Stored items:
Segment Open

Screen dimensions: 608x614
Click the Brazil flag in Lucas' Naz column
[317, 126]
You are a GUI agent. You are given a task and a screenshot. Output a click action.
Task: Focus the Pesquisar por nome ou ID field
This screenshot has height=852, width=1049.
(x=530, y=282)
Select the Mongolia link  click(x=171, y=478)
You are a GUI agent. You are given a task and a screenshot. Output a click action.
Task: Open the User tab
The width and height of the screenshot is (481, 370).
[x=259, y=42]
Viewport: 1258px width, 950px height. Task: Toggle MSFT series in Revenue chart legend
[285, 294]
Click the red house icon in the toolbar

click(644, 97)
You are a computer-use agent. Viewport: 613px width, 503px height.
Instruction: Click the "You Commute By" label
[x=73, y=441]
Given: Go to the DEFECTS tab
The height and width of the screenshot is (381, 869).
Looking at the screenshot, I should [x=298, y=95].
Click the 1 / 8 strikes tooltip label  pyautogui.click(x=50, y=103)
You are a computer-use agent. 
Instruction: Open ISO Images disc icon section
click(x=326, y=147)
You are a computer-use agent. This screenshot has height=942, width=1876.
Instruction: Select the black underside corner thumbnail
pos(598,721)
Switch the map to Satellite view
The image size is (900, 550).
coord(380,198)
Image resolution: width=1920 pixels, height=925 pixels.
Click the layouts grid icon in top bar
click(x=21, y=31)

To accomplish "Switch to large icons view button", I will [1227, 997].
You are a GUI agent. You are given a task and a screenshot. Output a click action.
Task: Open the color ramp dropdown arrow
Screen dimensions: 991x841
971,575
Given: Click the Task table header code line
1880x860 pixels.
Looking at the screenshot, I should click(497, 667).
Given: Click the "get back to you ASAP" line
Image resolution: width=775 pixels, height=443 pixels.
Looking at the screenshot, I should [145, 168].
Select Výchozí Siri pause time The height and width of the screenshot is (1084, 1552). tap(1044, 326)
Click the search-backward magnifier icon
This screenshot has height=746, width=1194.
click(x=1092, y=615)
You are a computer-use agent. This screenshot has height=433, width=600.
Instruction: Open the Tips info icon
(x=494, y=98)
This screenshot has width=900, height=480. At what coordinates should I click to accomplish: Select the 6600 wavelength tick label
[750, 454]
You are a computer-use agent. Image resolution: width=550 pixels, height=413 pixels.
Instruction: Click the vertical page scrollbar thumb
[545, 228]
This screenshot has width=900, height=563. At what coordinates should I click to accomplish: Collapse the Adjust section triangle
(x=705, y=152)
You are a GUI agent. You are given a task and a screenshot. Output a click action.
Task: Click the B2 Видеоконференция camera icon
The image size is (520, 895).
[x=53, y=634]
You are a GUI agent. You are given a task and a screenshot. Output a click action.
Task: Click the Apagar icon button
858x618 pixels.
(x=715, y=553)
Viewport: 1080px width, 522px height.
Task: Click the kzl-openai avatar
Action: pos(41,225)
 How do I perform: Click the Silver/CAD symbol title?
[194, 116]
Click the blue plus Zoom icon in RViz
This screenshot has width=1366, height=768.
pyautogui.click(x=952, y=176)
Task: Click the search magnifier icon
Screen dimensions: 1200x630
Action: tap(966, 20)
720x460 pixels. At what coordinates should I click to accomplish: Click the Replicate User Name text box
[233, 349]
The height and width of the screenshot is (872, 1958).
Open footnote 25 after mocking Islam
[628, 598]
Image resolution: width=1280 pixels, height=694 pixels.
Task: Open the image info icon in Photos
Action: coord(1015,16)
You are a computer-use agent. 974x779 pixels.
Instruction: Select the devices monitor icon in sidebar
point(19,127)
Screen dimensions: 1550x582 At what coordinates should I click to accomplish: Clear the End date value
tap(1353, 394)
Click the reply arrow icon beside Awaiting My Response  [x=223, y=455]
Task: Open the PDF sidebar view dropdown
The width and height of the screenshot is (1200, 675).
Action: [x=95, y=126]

Segment Closed

Brief
What is needed here is every record above, repeated exactly.

Solution to the problem
Screen dimensions: 608x614
Click the Brazil flag in Lucas' Naz column
[317, 126]
You are a GUI agent. You are given a task and a screenshot. Output a click action.
Task: Focus the Pesquisar por nome ou ID field
This screenshot has height=852, width=1049.
(x=530, y=282)
Select the Mongolia link  click(x=171, y=478)
You are a GUI agent. You are given a task and a screenshot. Output a click action.
Task: Open the User tab
The width and height of the screenshot is (481, 370).
[x=259, y=42]
Viewport: 1258px width, 950px height. Task: Toggle MSFT series in Revenue chart legend
[285, 294]
Click the red house icon in the toolbar

click(644, 97)
You are a computer-use agent. Viewport: 613px width, 503px height.
Instruction: Click the "You Commute By" label
[x=73, y=441]
Given: Go to the DEFECTS tab
The height and width of the screenshot is (381, 869).
Looking at the screenshot, I should [x=298, y=95].
Click the 1 / 8 strikes tooltip label  pyautogui.click(x=50, y=103)
You are a computer-use agent. 
Instruction: Open ISO Images disc icon section
click(x=326, y=147)
You are a computer-use agent. This screenshot has height=942, width=1876.
Instruction: Select the black underside corner thumbnail
pos(598,721)
Switch the map to Satellite view
The image size is (900, 550).
coord(380,198)
Image resolution: width=1920 pixels, height=925 pixels.
Click the layouts grid icon in top bar
click(x=21, y=31)

To accomplish "Switch to large icons view button", I will [1227, 997].
You are a GUI agent. You are given a task and a screenshot. Output a click action.
Task: Open the color ramp dropdown arrow
Screen dimensions: 991x841
971,575
Given: Click the Task table header code line
1880x860 pixels.
Looking at the screenshot, I should click(497, 667).
Given: Click the "get back to you ASAP" line
Image resolution: width=775 pixels, height=443 pixels.
Looking at the screenshot, I should [145, 168].
Select Výchozí Siri pause time The height and width of the screenshot is (1084, 1552). tap(1044, 326)
Click the search-backward magnifier icon
This screenshot has height=746, width=1194.
click(x=1092, y=615)
You are a computer-use agent. This screenshot has height=433, width=600.
Instruction: Open the Tips info icon
(x=494, y=98)
This screenshot has width=900, height=480. At what coordinates should I click to accomplish: Select the 6600 wavelength tick label
[750, 454]
You are a computer-use agent. Image resolution: width=550 pixels, height=413 pixels.
Instruction: Click the vertical page scrollbar thumb
[545, 228]
This screenshot has width=900, height=563. At what coordinates should I click to accomplish: Collapse the Adjust section triangle
(x=705, y=152)
You are a GUI agent. You are given a task and a screenshot. Output a click action.
Task: Click the B2 Видеоконференция camera icon
The image size is (520, 895).
[x=53, y=634]
You are a GUI agent. You are given a task and a screenshot. Output a click action.
Task: Click the Apagar icon button
858x618 pixels.
(x=715, y=553)
Viewport: 1080px width, 522px height.
Task: Click the kzl-openai avatar
Action: pos(41,225)
 How do I perform: Click the Silver/CAD symbol title?
[194, 116]
Click the blue plus Zoom icon in RViz
This screenshot has width=1366, height=768.
pyautogui.click(x=952, y=176)
Task: Click the search magnifier icon
Screen dimensions: 1200x630
Action: tap(966, 20)
720x460 pixels. At what coordinates should I click to accomplish: Click the Replicate User Name text box
[233, 349]
The height and width of the screenshot is (872, 1958).
Open footnote 25 after mocking Islam
[628, 598]
Image resolution: width=1280 pixels, height=694 pixels.
Task: Open the image info icon in Photos
Action: coord(1015,16)
You are a computer-use agent. 974x779 pixels.
Instruction: Select the devices monitor icon in sidebar
point(19,127)
Screen dimensions: 1550x582 At what coordinates should I click to accomplish: Clear the End date value
tap(1353, 394)
Click the reply arrow icon beside Awaiting My Response  [x=223, y=455]
Task: Open the PDF sidebar view dropdown
The width and height of the screenshot is (1200, 675).
Action: [x=95, y=126]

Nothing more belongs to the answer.